<<<<

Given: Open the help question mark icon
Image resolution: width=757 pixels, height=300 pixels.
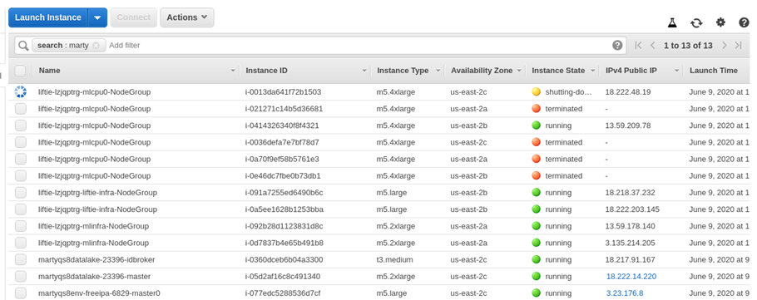Looking at the screenshot, I should [744, 22].
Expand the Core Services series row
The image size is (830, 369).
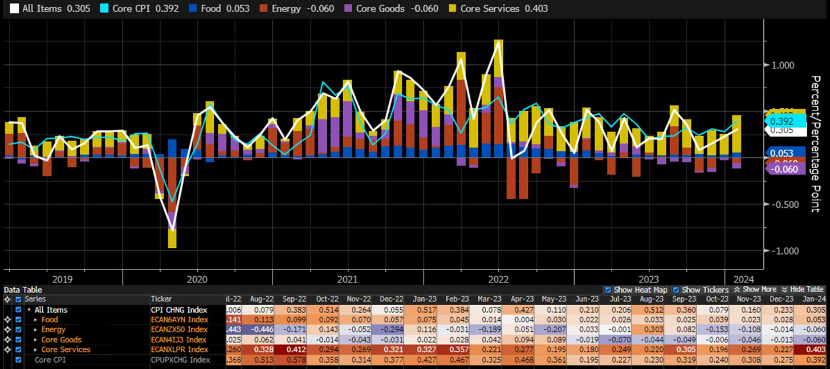[x=35, y=350]
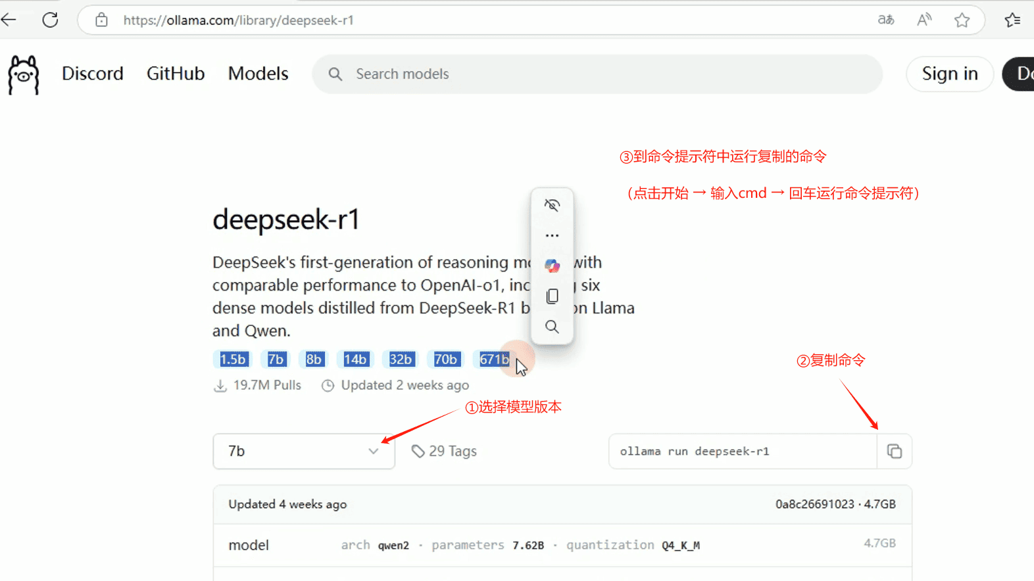The height and width of the screenshot is (581, 1034).
Task: Go back to previous page
Action: click(x=9, y=20)
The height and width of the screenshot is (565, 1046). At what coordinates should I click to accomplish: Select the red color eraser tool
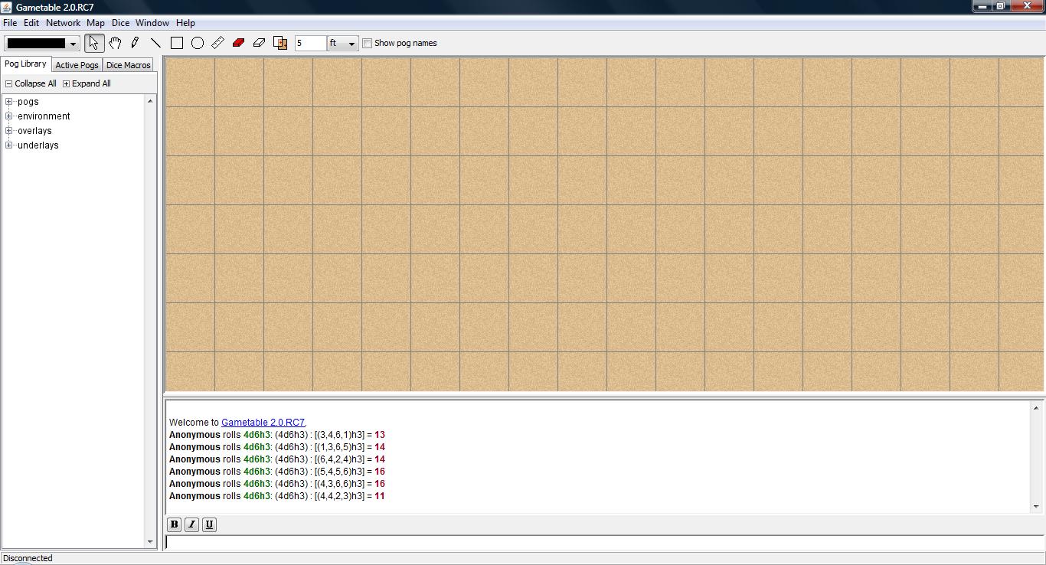tap(239, 43)
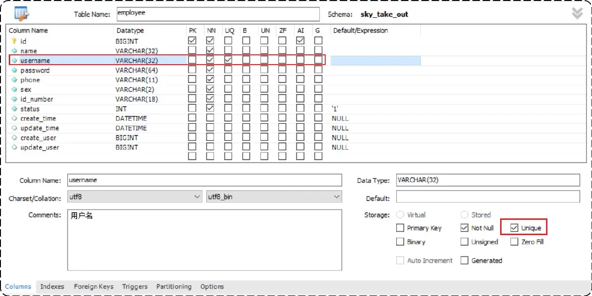Uncheck the Unique checkbox in Storage options
The height and width of the screenshot is (296, 592).
point(514,228)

>>>>

Assignment
Only those lines from the one containing "The height and width of the screenshot is (565, 1046)." to the end of the material above, retyped exactly and without pictures, belong in your reply.

Exercise solution
The height and width of the screenshot is (565, 1046). At what coordinates should I click to accomplish: Select the red color eraser tool
tap(239, 43)
Uncheck the Unique checkbox in Storage options
The height and width of the screenshot is (296, 592).
point(514,228)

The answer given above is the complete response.